> [What is expected]:
Search each line below for the word "agent" and list those that contain it.

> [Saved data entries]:
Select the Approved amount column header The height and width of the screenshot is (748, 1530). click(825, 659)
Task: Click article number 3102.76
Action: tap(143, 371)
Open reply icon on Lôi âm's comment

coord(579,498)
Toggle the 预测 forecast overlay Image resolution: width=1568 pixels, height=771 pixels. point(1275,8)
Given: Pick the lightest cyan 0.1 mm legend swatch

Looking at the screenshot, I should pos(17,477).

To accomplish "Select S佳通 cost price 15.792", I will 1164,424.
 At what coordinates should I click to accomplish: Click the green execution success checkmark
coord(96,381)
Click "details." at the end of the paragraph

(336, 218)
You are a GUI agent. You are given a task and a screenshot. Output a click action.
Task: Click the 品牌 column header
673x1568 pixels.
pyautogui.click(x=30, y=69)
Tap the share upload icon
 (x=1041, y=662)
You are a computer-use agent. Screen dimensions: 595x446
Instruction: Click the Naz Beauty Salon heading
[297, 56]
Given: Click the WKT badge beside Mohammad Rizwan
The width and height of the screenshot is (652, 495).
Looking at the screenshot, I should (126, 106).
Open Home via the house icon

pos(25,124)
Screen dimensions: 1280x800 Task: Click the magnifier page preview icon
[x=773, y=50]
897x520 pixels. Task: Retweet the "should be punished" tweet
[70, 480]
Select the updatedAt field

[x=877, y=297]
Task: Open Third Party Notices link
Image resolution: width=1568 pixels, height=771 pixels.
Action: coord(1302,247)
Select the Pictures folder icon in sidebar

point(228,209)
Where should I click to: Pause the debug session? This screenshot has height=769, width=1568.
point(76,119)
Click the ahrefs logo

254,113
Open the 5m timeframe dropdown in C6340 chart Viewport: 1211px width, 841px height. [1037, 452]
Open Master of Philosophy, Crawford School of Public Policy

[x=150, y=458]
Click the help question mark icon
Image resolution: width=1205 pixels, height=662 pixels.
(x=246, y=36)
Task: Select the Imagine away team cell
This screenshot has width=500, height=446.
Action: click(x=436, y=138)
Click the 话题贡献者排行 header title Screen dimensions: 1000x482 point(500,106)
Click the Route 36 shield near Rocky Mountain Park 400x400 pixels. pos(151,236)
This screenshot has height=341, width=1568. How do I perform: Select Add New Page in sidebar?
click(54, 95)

> [Solution for this task]:
You are a GUI agent. You are given a task and a screenshot. Output a click action.
You are a computer-use agent. Screen dimensions: 595x446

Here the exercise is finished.